▶ [Exercise aim] Edit the records starting at the line containing "coordinates (406, 12)." and ending at the line containing "Image resolution: width=1080" so that "This screenshot has" becomes "The screenshot has" everywhere in them, leaving everything else unchanged, and give back only those lines.

++++ Extracted records

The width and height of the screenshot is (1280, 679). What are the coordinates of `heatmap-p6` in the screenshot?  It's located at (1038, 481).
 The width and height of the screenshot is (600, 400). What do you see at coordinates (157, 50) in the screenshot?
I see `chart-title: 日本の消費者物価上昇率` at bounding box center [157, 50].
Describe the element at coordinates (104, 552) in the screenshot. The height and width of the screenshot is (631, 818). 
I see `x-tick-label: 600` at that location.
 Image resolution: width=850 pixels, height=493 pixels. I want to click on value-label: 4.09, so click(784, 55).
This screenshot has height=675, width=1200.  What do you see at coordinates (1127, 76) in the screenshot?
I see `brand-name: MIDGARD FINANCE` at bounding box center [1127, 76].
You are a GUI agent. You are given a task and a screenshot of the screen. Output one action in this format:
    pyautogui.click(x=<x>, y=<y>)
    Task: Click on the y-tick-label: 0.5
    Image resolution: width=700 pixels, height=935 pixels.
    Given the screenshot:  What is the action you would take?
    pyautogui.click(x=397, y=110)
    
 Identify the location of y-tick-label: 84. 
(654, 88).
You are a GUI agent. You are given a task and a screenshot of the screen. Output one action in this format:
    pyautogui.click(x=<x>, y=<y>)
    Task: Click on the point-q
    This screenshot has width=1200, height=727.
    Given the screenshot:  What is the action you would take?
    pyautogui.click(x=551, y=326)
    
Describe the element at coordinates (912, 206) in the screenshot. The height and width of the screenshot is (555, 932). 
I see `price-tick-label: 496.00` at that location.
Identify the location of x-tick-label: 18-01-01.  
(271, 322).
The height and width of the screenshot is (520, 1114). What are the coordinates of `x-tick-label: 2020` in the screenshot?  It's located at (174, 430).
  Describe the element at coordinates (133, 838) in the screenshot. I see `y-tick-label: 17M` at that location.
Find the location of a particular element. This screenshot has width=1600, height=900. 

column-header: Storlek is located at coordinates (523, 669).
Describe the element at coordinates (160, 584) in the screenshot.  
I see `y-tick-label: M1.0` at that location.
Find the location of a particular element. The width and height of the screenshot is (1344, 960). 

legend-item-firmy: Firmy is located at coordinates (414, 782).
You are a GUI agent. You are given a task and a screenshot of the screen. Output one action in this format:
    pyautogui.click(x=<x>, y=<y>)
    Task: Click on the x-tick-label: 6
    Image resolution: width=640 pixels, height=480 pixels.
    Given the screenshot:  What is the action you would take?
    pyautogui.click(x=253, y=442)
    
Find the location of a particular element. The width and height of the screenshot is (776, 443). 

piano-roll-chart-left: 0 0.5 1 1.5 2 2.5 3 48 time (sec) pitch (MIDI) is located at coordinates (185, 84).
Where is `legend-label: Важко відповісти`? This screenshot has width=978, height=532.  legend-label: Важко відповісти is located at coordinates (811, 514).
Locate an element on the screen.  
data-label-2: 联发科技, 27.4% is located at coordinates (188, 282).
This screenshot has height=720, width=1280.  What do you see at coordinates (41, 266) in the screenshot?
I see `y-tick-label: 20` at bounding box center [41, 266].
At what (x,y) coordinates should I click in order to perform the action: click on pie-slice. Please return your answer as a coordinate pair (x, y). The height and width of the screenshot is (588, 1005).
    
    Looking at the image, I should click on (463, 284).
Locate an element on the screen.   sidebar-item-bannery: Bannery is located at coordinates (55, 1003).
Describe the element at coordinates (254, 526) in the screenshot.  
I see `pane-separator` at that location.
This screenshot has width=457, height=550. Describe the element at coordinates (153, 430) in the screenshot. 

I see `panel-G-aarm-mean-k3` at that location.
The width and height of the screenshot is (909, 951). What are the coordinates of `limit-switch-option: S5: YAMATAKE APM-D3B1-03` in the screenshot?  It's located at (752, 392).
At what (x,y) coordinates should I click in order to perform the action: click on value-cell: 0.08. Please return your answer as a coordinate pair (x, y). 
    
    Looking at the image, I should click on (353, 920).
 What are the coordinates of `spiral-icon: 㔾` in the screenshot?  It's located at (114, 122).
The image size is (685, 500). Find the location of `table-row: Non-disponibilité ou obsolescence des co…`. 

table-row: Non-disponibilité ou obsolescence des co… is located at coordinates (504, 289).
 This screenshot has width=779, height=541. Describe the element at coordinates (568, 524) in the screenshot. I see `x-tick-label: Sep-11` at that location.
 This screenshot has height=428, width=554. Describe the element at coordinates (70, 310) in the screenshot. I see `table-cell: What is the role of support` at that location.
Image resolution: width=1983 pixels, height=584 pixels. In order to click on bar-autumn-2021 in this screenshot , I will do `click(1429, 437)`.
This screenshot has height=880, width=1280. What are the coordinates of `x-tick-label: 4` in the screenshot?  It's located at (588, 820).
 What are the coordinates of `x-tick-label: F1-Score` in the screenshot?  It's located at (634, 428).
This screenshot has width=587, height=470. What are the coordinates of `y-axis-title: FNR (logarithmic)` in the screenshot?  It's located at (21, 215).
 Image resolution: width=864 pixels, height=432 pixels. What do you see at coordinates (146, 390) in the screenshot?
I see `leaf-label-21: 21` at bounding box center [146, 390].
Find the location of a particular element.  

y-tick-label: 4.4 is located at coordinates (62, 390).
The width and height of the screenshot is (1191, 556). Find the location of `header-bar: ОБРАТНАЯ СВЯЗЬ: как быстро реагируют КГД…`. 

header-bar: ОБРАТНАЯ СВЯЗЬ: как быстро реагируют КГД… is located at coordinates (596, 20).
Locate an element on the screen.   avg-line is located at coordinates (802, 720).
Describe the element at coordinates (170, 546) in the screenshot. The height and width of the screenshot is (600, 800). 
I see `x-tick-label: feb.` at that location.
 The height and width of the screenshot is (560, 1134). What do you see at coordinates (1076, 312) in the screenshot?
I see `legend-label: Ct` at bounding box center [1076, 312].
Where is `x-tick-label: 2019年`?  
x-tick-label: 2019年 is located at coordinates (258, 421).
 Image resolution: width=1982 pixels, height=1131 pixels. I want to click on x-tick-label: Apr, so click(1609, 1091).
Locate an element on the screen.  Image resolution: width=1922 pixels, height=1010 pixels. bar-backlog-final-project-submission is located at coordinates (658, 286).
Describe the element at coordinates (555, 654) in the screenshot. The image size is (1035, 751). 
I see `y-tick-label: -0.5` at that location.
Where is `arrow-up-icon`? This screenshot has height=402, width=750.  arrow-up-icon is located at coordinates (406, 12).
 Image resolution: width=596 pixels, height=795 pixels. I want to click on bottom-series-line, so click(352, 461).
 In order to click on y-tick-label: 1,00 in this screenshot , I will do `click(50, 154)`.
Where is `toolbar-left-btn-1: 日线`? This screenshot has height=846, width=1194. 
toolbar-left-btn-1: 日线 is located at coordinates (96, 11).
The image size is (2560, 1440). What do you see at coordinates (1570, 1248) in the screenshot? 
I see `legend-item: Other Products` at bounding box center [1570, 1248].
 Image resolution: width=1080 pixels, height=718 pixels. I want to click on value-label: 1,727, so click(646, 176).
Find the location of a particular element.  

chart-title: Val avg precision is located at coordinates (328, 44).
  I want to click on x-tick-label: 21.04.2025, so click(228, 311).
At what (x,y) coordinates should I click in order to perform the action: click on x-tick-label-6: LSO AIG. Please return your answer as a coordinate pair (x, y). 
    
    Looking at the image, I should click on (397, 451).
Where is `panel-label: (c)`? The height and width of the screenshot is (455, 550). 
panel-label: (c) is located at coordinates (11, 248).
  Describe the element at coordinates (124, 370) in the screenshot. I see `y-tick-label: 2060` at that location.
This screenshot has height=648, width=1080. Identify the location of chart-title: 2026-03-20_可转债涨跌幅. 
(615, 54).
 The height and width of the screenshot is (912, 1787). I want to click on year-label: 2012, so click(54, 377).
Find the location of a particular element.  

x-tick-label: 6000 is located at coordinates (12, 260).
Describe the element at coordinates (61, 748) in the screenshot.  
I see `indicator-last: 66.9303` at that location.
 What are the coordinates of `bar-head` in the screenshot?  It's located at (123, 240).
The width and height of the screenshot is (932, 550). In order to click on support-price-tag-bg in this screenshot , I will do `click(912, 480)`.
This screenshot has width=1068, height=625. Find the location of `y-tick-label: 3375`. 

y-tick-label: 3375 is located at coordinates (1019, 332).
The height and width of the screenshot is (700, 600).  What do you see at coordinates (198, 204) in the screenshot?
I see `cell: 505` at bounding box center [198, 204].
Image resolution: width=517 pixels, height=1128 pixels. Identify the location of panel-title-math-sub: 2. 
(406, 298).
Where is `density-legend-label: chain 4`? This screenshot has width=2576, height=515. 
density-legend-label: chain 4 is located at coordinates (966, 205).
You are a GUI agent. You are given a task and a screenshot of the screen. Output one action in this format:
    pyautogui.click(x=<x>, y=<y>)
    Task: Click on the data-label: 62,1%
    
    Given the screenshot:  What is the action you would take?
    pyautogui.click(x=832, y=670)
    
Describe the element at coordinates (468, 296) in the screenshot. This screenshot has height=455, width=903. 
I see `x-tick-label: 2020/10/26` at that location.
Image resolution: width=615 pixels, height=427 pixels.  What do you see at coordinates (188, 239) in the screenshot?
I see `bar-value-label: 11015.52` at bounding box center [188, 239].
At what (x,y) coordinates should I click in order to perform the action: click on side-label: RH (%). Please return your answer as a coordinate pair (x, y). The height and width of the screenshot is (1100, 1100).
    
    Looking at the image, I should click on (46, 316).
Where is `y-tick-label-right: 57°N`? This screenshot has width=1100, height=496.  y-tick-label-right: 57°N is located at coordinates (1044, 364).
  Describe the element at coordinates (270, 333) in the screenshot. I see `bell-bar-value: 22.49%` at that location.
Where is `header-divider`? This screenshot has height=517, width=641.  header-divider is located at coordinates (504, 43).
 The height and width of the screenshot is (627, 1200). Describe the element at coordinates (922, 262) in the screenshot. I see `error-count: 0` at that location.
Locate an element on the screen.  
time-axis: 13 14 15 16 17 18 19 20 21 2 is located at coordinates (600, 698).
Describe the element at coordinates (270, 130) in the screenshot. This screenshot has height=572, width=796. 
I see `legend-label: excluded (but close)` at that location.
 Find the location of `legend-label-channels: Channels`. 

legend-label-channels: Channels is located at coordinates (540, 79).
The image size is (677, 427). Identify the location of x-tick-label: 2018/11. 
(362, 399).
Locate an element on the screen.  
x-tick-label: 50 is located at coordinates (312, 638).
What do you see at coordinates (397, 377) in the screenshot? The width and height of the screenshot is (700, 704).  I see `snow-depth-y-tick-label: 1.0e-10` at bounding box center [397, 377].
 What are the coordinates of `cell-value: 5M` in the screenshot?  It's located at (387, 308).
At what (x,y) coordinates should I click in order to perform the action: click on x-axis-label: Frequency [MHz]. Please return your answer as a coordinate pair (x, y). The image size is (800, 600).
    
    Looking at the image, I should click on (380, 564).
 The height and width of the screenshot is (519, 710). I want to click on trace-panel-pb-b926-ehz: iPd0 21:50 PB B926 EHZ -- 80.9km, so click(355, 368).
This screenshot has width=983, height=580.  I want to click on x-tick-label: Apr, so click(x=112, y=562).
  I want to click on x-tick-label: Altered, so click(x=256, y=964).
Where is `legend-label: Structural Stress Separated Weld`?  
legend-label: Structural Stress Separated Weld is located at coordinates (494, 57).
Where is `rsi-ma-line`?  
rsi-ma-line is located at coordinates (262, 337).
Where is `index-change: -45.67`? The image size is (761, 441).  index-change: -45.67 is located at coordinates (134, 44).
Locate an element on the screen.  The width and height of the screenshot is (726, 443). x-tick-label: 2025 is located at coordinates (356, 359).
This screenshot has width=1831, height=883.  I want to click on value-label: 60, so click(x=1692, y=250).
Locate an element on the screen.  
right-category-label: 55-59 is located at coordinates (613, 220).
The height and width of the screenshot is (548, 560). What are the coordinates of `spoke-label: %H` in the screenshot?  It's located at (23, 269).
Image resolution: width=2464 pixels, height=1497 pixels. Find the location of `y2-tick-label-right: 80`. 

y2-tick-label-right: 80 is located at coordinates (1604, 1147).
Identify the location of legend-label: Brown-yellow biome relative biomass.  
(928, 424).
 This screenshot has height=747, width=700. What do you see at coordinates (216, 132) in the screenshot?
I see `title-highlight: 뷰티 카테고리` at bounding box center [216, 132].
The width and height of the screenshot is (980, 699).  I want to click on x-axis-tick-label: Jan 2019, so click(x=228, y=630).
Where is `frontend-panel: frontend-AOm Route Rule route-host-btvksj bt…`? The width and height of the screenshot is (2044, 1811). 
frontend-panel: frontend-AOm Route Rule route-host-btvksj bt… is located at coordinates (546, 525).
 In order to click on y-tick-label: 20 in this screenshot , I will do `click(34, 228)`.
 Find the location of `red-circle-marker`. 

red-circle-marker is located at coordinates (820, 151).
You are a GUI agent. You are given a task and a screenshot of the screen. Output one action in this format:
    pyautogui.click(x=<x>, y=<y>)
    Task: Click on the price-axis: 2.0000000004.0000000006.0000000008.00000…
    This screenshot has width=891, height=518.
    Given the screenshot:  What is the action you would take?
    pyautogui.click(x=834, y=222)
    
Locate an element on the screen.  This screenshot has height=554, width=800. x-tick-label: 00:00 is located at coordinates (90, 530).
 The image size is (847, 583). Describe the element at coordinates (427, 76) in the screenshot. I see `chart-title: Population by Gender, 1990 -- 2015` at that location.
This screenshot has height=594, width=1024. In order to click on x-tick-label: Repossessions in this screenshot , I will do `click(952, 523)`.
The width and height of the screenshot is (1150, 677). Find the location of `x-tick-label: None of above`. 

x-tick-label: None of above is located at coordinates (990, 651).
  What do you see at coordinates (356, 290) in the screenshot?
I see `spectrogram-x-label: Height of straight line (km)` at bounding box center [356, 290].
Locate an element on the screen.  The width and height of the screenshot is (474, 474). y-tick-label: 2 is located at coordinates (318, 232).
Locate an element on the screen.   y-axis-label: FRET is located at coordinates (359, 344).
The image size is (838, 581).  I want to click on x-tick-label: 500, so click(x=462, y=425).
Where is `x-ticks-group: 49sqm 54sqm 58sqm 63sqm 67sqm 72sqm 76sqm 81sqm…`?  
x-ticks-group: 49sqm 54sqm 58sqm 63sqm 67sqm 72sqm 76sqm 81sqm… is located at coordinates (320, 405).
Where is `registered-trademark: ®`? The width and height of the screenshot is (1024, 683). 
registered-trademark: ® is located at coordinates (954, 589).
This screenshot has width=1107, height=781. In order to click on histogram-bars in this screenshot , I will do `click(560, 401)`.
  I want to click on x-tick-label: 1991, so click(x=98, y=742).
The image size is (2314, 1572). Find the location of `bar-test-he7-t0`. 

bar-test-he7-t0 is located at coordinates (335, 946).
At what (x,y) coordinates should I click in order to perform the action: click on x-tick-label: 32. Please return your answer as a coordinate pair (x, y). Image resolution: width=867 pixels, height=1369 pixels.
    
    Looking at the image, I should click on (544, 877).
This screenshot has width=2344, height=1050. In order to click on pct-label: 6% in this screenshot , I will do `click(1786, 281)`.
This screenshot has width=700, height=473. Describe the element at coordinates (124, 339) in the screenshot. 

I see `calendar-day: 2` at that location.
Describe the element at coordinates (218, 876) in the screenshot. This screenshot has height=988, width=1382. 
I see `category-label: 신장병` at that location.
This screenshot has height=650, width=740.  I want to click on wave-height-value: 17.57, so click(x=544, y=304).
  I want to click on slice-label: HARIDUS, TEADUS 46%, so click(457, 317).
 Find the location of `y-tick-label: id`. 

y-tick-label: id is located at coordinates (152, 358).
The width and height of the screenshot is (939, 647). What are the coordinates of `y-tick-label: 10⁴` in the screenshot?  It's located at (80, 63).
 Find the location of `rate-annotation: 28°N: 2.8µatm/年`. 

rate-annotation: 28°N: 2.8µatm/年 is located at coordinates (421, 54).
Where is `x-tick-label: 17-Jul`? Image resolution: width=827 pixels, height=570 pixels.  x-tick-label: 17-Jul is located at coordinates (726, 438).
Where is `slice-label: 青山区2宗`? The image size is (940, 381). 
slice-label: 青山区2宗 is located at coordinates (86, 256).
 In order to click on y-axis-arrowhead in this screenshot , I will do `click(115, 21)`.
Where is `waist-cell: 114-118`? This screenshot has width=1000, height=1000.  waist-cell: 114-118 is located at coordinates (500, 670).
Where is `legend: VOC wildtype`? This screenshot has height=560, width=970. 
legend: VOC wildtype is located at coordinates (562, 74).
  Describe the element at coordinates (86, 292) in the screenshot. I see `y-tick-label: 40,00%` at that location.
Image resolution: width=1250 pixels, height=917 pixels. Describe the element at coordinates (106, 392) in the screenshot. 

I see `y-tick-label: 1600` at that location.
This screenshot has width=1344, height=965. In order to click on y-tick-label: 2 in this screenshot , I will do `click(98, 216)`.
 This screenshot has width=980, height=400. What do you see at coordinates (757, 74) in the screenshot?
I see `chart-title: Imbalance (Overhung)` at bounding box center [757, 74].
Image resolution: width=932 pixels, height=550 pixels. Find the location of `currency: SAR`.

++++++++

▶ [Written reply]
Where is `arrow-up-icon`? The screenshot has height=402, width=750.  arrow-up-icon is located at coordinates (406, 12).
 Image resolution: width=596 pixels, height=795 pixels. I want to click on bottom-series-line, so click(352, 461).
 In order to click on y-tick-label: 1,00 in this screenshot , I will do `click(50, 154)`.
Where is `toolbar-left-btn-1: 日线`? The screenshot has height=846, width=1194. 
toolbar-left-btn-1: 日线 is located at coordinates (96, 11).
The image size is (2560, 1440). What do you see at coordinates (1570, 1248) in the screenshot? 
I see `legend-item: Other Products` at bounding box center [1570, 1248].
 Image resolution: width=1080 pixels, height=718 pixels. I want to click on value-label: 1,727, so click(646, 176).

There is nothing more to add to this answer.